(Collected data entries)
== Segment start ==
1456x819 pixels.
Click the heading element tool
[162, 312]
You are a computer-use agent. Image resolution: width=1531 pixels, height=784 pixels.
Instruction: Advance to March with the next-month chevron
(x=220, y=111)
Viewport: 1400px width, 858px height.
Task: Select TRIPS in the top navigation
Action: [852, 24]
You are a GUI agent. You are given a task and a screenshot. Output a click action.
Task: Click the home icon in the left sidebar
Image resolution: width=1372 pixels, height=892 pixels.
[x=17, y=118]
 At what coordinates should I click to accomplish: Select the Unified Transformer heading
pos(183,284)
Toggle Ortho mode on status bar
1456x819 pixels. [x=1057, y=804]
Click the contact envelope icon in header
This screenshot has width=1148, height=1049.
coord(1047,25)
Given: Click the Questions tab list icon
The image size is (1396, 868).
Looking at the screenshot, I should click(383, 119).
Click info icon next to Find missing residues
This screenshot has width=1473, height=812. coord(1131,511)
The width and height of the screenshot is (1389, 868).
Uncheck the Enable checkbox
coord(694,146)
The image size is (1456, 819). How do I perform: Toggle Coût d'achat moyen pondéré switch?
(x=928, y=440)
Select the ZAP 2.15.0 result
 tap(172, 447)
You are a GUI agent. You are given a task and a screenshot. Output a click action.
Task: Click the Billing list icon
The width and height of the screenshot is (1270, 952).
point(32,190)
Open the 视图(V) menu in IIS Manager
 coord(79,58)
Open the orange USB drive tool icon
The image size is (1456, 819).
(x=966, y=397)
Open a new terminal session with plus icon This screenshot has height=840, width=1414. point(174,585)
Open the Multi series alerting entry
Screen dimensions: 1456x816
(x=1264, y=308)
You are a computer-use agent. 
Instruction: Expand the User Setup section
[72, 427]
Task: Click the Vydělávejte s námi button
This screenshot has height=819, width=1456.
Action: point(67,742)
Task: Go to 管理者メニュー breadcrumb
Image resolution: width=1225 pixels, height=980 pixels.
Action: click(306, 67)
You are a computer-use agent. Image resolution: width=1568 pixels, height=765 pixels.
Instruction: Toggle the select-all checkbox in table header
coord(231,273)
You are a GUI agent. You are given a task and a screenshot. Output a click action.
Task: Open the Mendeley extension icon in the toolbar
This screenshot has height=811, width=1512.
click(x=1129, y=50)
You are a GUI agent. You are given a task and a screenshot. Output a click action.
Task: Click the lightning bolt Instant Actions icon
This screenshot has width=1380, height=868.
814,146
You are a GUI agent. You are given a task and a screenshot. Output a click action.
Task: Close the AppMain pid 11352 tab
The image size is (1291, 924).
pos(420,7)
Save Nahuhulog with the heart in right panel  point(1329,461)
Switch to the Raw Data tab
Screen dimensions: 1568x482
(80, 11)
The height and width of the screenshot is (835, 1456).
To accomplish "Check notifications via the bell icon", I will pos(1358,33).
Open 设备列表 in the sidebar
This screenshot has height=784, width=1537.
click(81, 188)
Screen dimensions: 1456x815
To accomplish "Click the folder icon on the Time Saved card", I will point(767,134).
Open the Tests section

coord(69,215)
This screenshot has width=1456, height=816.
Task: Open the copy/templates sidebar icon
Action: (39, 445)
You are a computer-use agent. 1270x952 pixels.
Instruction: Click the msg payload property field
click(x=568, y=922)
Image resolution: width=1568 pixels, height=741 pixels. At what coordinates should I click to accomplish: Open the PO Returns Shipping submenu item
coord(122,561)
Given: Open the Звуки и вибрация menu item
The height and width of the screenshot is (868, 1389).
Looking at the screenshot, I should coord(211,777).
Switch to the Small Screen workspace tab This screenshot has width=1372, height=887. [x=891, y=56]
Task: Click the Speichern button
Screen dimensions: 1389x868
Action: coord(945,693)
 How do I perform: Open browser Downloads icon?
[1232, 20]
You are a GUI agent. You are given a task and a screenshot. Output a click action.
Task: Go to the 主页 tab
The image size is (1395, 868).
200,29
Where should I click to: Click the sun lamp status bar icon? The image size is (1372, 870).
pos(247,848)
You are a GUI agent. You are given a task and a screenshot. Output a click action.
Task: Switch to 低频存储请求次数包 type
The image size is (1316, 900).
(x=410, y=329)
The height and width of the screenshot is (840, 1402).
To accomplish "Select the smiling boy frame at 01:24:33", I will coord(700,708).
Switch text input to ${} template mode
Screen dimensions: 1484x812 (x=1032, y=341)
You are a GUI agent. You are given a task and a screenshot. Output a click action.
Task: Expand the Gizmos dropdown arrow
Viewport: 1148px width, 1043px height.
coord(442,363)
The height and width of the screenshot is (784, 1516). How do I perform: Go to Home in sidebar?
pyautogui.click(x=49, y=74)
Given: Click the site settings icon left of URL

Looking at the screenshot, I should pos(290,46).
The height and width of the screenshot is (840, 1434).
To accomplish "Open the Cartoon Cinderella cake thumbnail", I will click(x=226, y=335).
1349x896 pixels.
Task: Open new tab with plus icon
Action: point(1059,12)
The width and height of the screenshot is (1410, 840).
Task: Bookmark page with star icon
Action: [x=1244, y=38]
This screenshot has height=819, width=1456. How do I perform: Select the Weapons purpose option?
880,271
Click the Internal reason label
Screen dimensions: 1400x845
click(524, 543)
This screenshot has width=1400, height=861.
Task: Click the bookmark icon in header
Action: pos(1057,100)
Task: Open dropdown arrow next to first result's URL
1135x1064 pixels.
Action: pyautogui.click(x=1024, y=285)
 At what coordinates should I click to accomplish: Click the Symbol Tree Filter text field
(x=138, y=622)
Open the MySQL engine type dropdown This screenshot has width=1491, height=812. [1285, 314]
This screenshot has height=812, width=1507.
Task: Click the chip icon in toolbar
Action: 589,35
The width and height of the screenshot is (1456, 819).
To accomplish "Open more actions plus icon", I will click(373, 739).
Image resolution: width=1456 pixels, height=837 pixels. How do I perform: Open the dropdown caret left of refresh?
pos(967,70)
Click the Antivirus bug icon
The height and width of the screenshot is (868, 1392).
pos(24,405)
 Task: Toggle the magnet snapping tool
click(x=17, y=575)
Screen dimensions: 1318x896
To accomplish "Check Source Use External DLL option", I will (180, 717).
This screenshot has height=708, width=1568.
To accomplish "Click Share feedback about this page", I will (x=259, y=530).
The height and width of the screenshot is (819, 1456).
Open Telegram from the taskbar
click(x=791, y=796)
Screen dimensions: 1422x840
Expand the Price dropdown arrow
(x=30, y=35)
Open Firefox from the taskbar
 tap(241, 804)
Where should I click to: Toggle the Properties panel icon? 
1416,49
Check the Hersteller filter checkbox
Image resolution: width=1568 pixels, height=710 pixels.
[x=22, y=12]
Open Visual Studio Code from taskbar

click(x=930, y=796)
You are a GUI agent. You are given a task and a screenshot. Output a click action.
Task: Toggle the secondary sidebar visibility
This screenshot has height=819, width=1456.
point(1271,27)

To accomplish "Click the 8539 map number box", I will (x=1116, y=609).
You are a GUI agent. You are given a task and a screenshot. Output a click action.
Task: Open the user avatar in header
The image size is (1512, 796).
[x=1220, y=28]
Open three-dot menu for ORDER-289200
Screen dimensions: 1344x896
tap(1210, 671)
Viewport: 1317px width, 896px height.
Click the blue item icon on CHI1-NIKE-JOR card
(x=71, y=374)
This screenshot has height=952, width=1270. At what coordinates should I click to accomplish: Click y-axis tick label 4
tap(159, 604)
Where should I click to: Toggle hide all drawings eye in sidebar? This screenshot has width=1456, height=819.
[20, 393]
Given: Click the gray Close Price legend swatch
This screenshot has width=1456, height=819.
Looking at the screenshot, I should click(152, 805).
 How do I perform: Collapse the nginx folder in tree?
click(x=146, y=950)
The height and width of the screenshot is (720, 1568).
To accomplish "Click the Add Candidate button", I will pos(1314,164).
== Segment end ==
WORK ORDER
Each record above should be transcribed exactly.

PROBLEM SOLUTION
1456x819 pixels.
Click the heading element tool
[162, 312]
You are a computer-use agent. Image resolution: width=1531 pixels, height=784 pixels.
Instruction: Advance to March with the next-month chevron
(x=220, y=111)
Viewport: 1400px width, 858px height.
Task: Select TRIPS in the top navigation
Action: [852, 24]
You are a GUI agent. You are given a task and a screenshot. Output a click action.
Task: Click the home icon in the left sidebar
Image resolution: width=1372 pixels, height=892 pixels.
[x=17, y=118]
 At what coordinates should I click to accomplish: Select the Unified Transformer heading
pos(183,284)
Toggle Ortho mode on status bar
1456x819 pixels. [x=1057, y=804]
Click the contact envelope icon in header
This screenshot has width=1148, height=1049.
coord(1047,25)
Given: Click the Questions tab list icon
The image size is (1396, 868).
Looking at the screenshot, I should click(383, 119).
Click info icon next to Find missing residues
This screenshot has width=1473, height=812. coord(1131,511)
The width and height of the screenshot is (1389, 868).
Uncheck the Enable checkbox
coord(694,146)
The image size is (1456, 819). How do I perform: Toggle Coût d'achat moyen pondéré switch?
(x=928, y=440)
Select the ZAP 2.15.0 result
 tap(172, 447)
You are a GUI agent. You are given a task and a screenshot. Output a click action.
Task: Click the Billing list icon
The width and height of the screenshot is (1270, 952).
point(32,190)
Open the 视图(V) menu in IIS Manager
 coord(79,58)
Open the orange USB drive tool icon
The image size is (1456, 819).
(x=966, y=397)
Open a new terminal session with plus icon This screenshot has height=840, width=1414. point(174,585)
Open the Multi series alerting entry
Screen dimensions: 1456x816
(x=1264, y=308)
You are a computer-use agent. 
Instruction: Expand the User Setup section
[72, 427]
Task: Click the Vydělávejte s námi button
This screenshot has height=819, width=1456.
Action: point(67,742)
Task: Go to 管理者メニュー breadcrumb
Image resolution: width=1225 pixels, height=980 pixels.
Action: click(306, 67)
You are a computer-use agent. Image resolution: width=1568 pixels, height=765 pixels.
Instruction: Toggle the select-all checkbox in table header
coord(231,273)
You are a GUI agent. You are given a task and a screenshot. Output a click action.
Task: Open the Mendeley extension icon in the toolbar
This screenshot has height=811, width=1512.
click(x=1129, y=50)
You are a GUI agent. You are given a task and a screenshot. Output a click action.
Task: Click the lightning bolt Instant Actions icon
This screenshot has width=1380, height=868.
814,146
You are a GUI agent. You are given a task and a screenshot. Output a click action.
Task: Close the AppMain pid 11352 tab
The image size is (1291, 924).
pos(420,7)
Save Nahuhulog with the heart in right panel  point(1329,461)
Switch to the Raw Data tab
Screen dimensions: 1568x482
(80, 11)
The height and width of the screenshot is (835, 1456).
To accomplish "Check notifications via the bell icon", I will pos(1358,33).
Open 设备列表 in the sidebar
This screenshot has height=784, width=1537.
click(81, 188)
Screen dimensions: 1456x815
To accomplish "Click the folder icon on the Time Saved card", I will point(767,134).
Open the Tests section

coord(69,215)
This screenshot has width=1456, height=816.
Task: Open the copy/templates sidebar icon
Action: (39, 445)
You are a computer-use agent. 1270x952 pixels.
Instruction: Click the msg payload property field
click(x=568, y=922)
Image resolution: width=1568 pixels, height=741 pixels. At what coordinates should I click to accomplish: Open the PO Returns Shipping submenu item
coord(122,561)
Given: Open the Звуки и вибрация menu item
The height and width of the screenshot is (868, 1389).
Looking at the screenshot, I should coord(211,777).
Switch to the Small Screen workspace tab This screenshot has width=1372, height=887. [x=891, y=56]
Task: Click the Speichern button
Screen dimensions: 1389x868
Action: coord(945,693)
 How do I perform: Open browser Downloads icon?
[1232, 20]
You are a GUI agent. You are given a task and a screenshot. Output a click action.
Task: Go to the 主页 tab
The image size is (1395, 868).
200,29
Where should I click to: Click the sun lamp status bar icon? The image size is (1372, 870).
pos(247,848)
You are a GUI agent. You are given a task and a screenshot. Output a click action.
Task: Switch to 低频存储请求次数包 type
The image size is (1316, 900).
(x=410, y=329)
The height and width of the screenshot is (840, 1402).
To accomplish "Select the smiling boy frame at 01:24:33", I will coord(700,708).
Switch text input to ${} template mode
Screen dimensions: 1484x812 (x=1032, y=341)
You are a GUI agent. You are given a task and a screenshot. Output a click action.
Task: Expand the Gizmos dropdown arrow
Viewport: 1148px width, 1043px height.
coord(442,363)
The height and width of the screenshot is (784, 1516). How do I perform: Go to Home in sidebar?
pyautogui.click(x=49, y=74)
Given: Click the site settings icon left of URL

Looking at the screenshot, I should pos(290,46).
The height and width of the screenshot is (840, 1434).
To accomplish "Open the Cartoon Cinderella cake thumbnail", I will click(x=226, y=335).
1349x896 pixels.
Task: Open new tab with plus icon
Action: point(1059,12)
The width and height of the screenshot is (1410, 840).
Task: Bookmark page with star icon
Action: [x=1244, y=38]
This screenshot has height=819, width=1456. How do I perform: Select the Weapons purpose option?
880,271
Click the Internal reason label
Screen dimensions: 1400x845
click(524, 543)
This screenshot has width=1400, height=861.
Task: Click the bookmark icon in header
Action: pos(1057,100)
Task: Open dropdown arrow next to first result's URL
1135x1064 pixels.
Action: pyautogui.click(x=1024, y=285)
 At what coordinates should I click to accomplish: Click the Symbol Tree Filter text field
(x=138, y=622)
Open the MySQL engine type dropdown This screenshot has width=1491, height=812. [1285, 314]
This screenshot has height=812, width=1507.
Task: Click the chip icon in toolbar
Action: 589,35
The width and height of the screenshot is (1456, 819).
To accomplish "Open more actions plus icon", I will click(373, 739).
Image resolution: width=1456 pixels, height=837 pixels. How do I perform: Open the dropdown caret left of refresh?
pos(967,70)
Click the Antivirus bug icon
The height and width of the screenshot is (868, 1392).
pos(24,405)
 Task: Toggle the magnet snapping tool
click(x=17, y=575)
Screen dimensions: 1318x896
To accomplish "Check Source Use External DLL option", I will (180, 717).
This screenshot has height=708, width=1568.
To accomplish "Click Share feedback about this page", I will (x=259, y=530).
The height and width of the screenshot is (819, 1456).
Open Telegram from the taskbar
click(x=791, y=796)
Screen dimensions: 1422x840
Expand the Price dropdown arrow
(x=30, y=35)
Open Firefox from the taskbar
 tap(241, 804)
Where should I click to: Toggle the Properties panel icon? 
1416,49
Check the Hersteller filter checkbox
Image resolution: width=1568 pixels, height=710 pixels.
[x=22, y=12]
Open Visual Studio Code from taskbar

click(x=930, y=796)
You are a GUI agent. You are given a task and a screenshot. Output a click action.
Task: Toggle the secondary sidebar visibility
This screenshot has height=819, width=1456.
point(1271,27)

To accomplish "Click the 8539 map number box", I will (x=1116, y=609).
You are a GUI agent. You are given a task and a screenshot. Output a click action.
Task: Open the user avatar in header
The image size is (1512, 796).
[x=1220, y=28]
Open three-dot menu for ORDER-289200
Screen dimensions: 1344x896
tap(1210, 671)
Viewport: 1317px width, 896px height.
Click the blue item icon on CHI1-NIKE-JOR card
(x=71, y=374)
This screenshot has height=952, width=1270. At what coordinates should I click to accomplish: Click y-axis tick label 4
tap(159, 604)
Where should I click to: Toggle hide all drawings eye in sidebar? This screenshot has width=1456, height=819.
[20, 393]
Given: Click the gray Close Price legend swatch
This screenshot has width=1456, height=819.
Looking at the screenshot, I should click(152, 805).
 How do I perform: Collapse the nginx folder in tree?
click(x=146, y=950)
The height and width of the screenshot is (720, 1568).
To accomplish "Click the Add Candidate button", I will pos(1314,164).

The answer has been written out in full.